Start of Source material
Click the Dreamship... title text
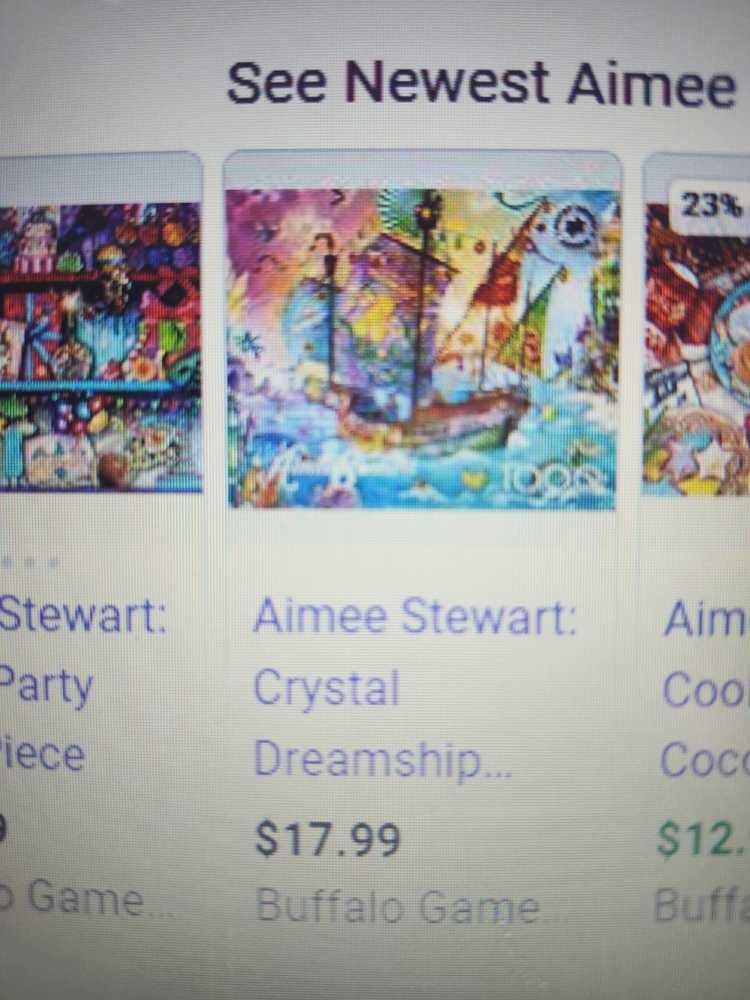750x1000 pixels. pyautogui.click(x=383, y=758)
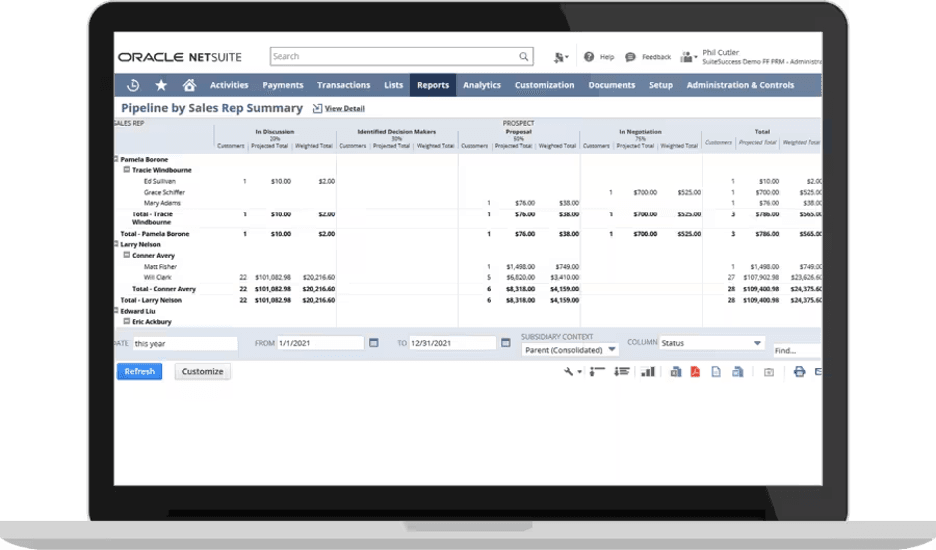Viewport: 936px width, 550px height.
Task: Click the Print report icon
Action: [799, 371]
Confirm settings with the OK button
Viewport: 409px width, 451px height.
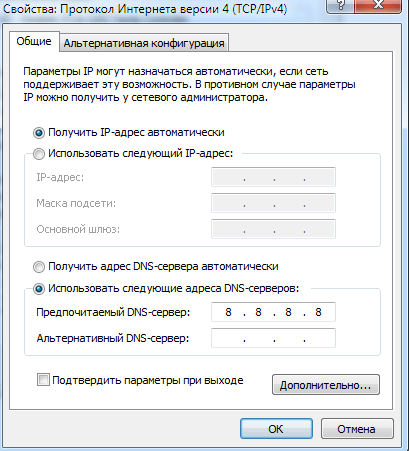point(276,429)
End of Source material
> **Exercise goal**:
The reply should consist only of the lines running from the one with "Confirm settings with the OK button" through the end of the material, both included, copied exactly; please omit pictures.

> **The answer**:
Confirm settings with the OK button
Viewport: 409px width, 451px height.
point(276,429)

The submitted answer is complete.